→ **EXERCISE DESCRIPTION**: Return exactly the lines of the records below, starting at the line that contains "The height and width of the screenshot is (533, 684)." and ending at the line that contains "You are a computer-use agent. The height", with both of those lines kept.

───── SUPPLIED ENTRIES

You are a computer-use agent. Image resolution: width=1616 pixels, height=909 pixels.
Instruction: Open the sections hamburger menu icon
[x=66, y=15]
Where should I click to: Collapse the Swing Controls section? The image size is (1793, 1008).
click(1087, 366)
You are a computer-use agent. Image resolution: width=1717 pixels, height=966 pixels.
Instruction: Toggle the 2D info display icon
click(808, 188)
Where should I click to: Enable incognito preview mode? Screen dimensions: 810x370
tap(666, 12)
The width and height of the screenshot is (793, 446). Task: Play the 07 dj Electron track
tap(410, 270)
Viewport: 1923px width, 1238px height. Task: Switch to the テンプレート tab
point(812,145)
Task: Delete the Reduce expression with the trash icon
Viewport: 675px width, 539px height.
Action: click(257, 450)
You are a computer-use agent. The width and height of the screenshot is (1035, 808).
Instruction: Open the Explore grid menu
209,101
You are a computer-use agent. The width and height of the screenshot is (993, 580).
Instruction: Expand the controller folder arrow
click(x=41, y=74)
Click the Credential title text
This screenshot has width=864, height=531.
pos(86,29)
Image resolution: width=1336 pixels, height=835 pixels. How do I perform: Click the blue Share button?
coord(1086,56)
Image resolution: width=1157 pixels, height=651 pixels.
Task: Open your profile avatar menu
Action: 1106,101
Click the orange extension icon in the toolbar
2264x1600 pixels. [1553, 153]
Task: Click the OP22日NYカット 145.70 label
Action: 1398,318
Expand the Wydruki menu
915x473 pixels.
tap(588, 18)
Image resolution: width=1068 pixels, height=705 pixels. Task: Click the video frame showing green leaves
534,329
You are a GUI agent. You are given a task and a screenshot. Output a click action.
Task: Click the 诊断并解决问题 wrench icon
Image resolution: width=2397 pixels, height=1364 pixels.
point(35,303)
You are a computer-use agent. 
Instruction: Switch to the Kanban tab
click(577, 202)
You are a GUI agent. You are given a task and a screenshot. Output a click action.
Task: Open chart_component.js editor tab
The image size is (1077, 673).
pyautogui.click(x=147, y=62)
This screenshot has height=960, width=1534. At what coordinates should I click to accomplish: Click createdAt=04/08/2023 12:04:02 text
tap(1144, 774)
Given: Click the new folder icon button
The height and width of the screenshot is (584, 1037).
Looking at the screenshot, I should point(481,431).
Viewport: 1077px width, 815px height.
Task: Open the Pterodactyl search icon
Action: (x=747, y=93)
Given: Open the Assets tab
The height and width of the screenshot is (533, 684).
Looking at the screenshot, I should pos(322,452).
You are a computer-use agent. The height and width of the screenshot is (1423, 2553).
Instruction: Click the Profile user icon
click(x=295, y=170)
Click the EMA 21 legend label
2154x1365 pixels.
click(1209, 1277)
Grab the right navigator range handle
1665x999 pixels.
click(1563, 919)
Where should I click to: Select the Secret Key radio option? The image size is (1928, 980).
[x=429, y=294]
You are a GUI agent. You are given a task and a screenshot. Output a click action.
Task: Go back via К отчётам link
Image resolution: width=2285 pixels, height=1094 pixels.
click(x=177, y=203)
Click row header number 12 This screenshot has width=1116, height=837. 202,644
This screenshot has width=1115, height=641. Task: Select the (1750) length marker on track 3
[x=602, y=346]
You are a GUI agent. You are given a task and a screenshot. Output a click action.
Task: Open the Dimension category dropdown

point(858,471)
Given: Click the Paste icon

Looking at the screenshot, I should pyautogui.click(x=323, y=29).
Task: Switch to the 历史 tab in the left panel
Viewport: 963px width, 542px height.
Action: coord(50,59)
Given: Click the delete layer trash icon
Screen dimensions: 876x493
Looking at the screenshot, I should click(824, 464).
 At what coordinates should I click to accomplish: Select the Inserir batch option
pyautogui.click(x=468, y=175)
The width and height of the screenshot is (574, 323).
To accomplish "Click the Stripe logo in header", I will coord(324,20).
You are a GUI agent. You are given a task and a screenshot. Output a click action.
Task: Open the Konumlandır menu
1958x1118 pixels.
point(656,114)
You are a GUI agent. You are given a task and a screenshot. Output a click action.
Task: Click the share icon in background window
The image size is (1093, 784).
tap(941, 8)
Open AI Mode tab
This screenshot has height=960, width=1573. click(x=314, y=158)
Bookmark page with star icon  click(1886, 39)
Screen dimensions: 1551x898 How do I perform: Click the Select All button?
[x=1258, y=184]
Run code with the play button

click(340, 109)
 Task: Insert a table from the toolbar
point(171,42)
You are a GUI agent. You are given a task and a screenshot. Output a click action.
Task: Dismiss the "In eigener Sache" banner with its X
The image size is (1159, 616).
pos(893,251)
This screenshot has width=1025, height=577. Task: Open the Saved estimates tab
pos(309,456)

──────────

→ **EXERCISE RESULT**:
The height and width of the screenshot is (533, 684).
Looking at the screenshot, I should pos(322,452).
You are a computer-use agent. The height and width of the screenshot is (1423, 2553).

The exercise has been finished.